[Saved data entries]
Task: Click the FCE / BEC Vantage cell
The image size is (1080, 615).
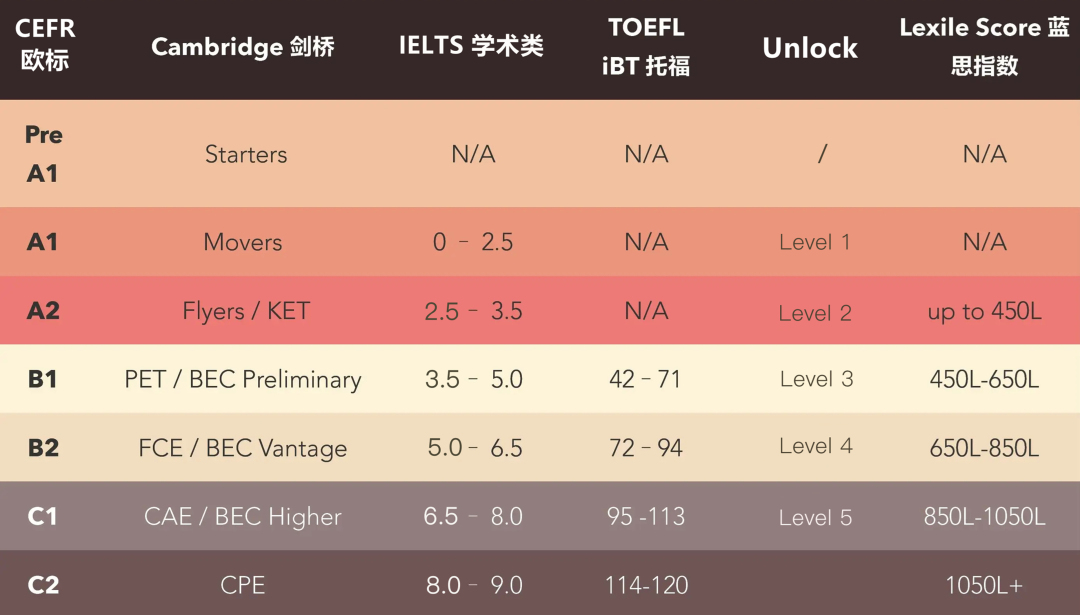Action: (x=242, y=448)

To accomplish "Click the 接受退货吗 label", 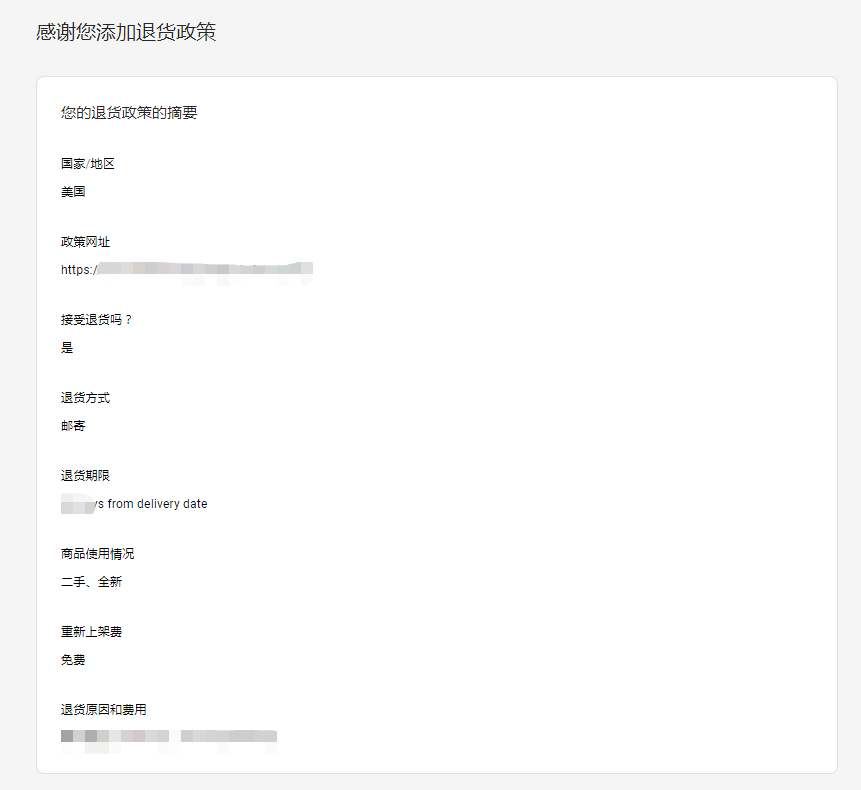I will click(93, 319).
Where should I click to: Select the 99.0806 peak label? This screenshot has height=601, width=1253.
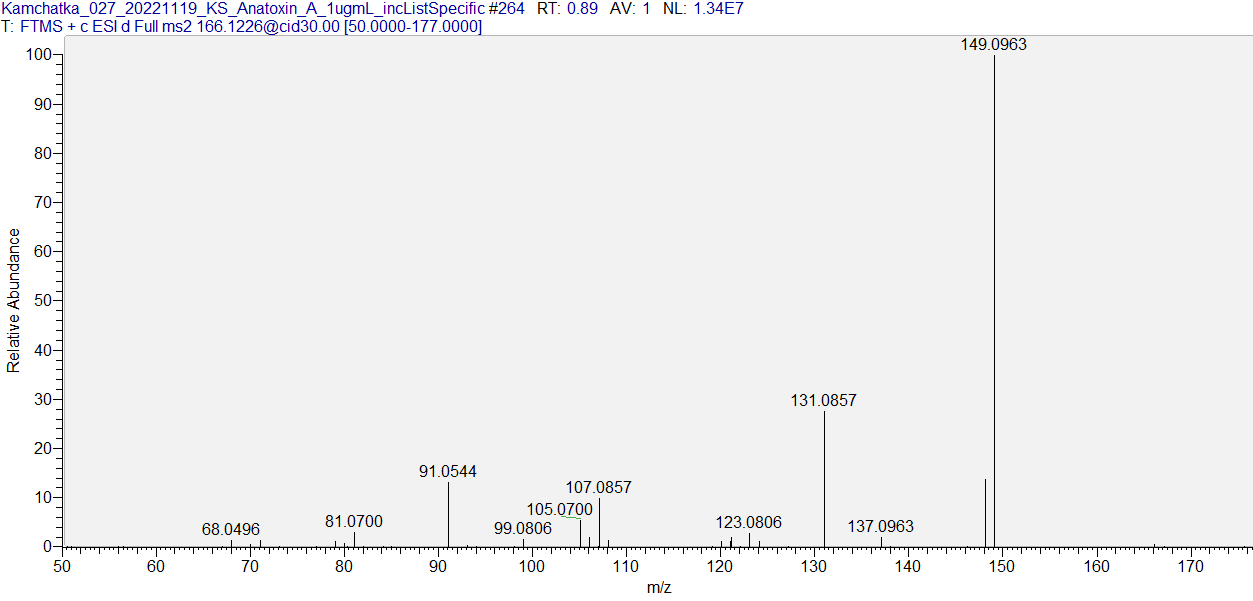pyautogui.click(x=522, y=528)
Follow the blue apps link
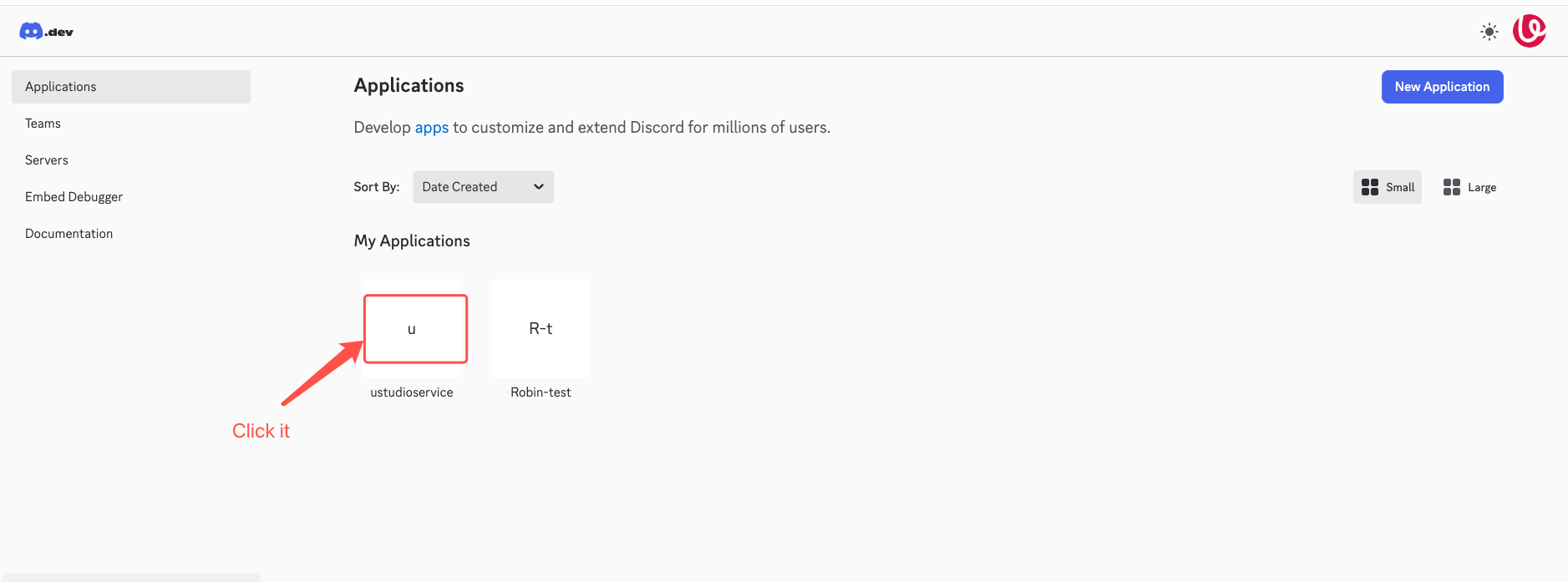The height and width of the screenshot is (582, 1568). pyautogui.click(x=431, y=128)
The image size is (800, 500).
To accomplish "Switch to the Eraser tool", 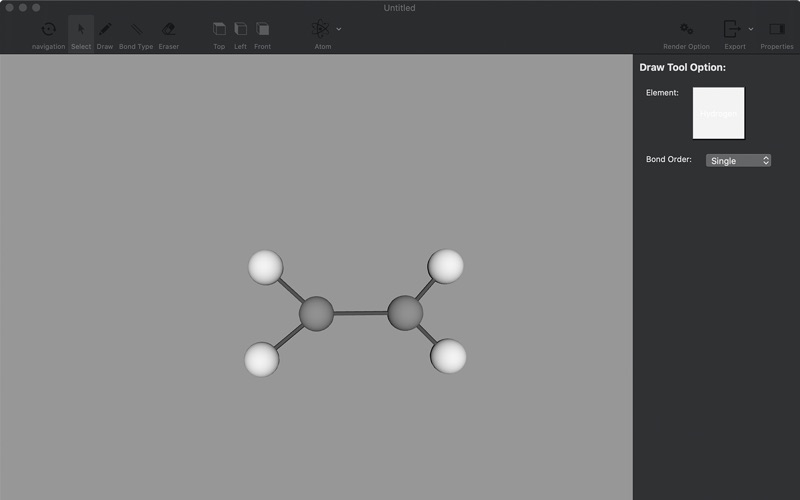I will point(169,30).
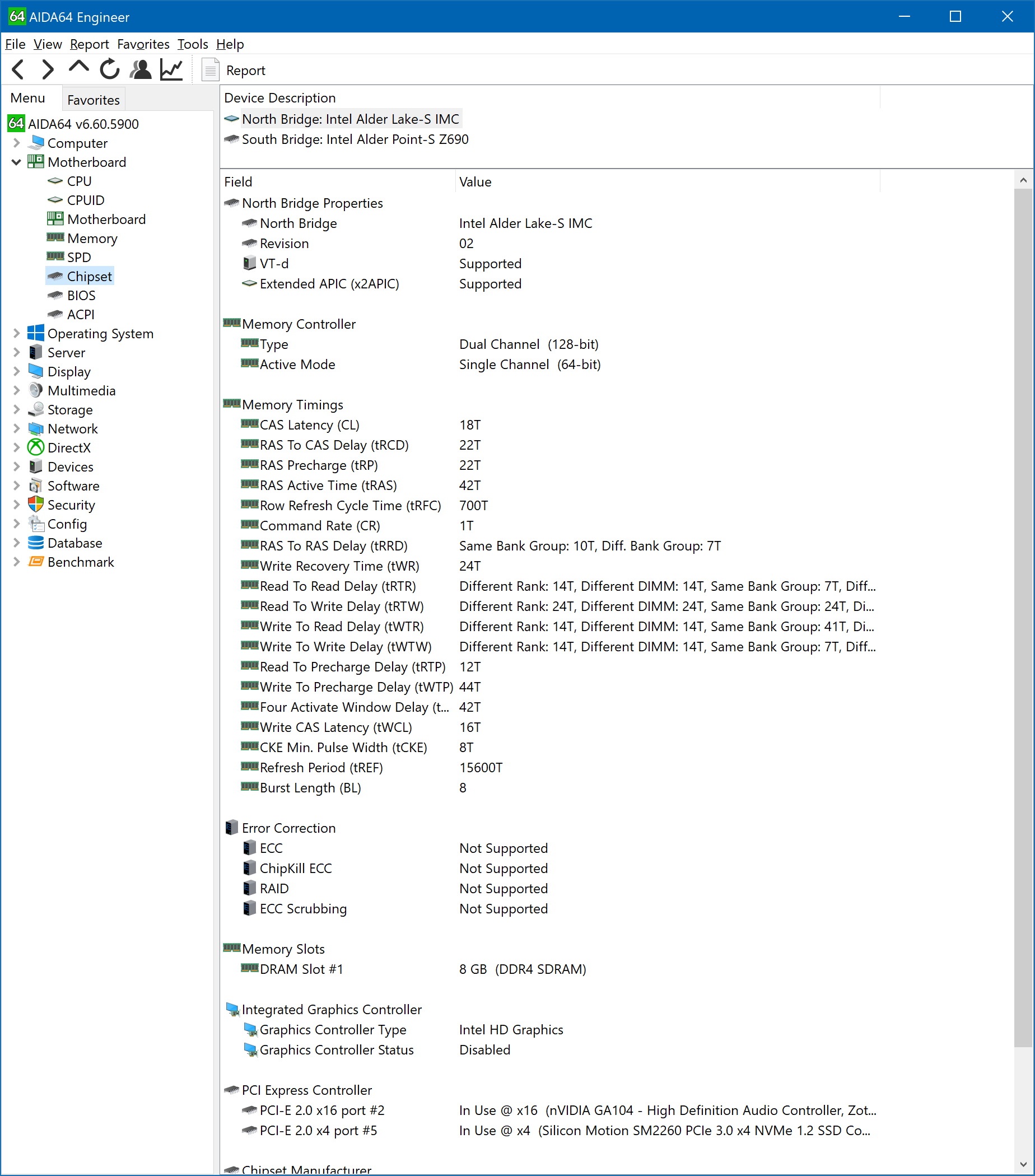Switch to the Favorites tab

point(93,100)
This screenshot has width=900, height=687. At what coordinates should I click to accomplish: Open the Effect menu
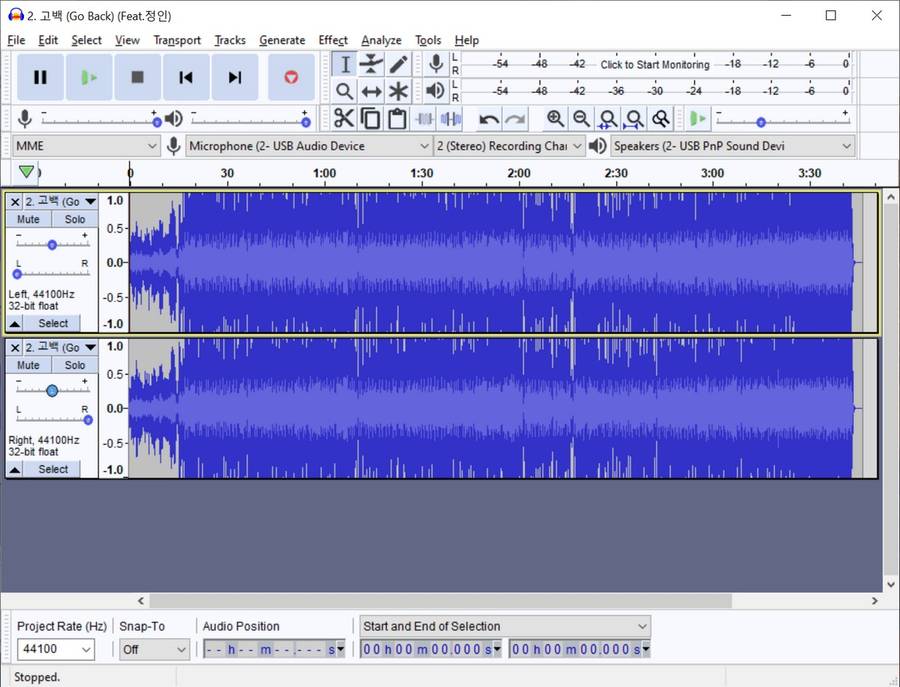coord(333,40)
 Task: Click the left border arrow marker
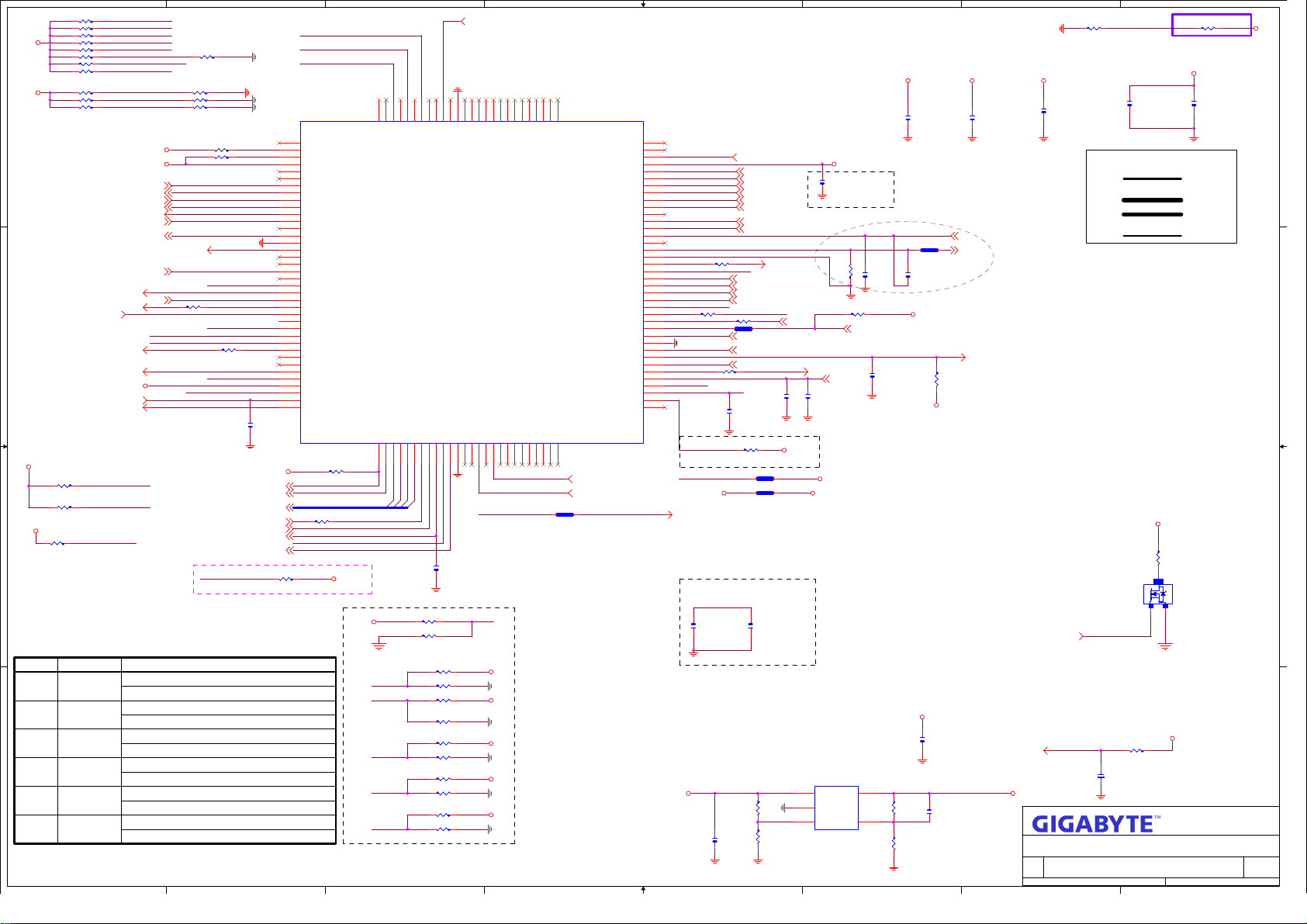click(x=5, y=447)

WHAT TO WORK ON :: What you write must match, line for line, the records from the line containing "This screenshot has width=900, height=687." through the last line, with every picture left out.

SOLUTION FOR THIS TASK ::
This screenshot has width=900, height=687. At what coordinates should I click to accomplish: Open the Effect menu
coord(333,40)
 Task: Click the left border arrow marker
click(x=5, y=447)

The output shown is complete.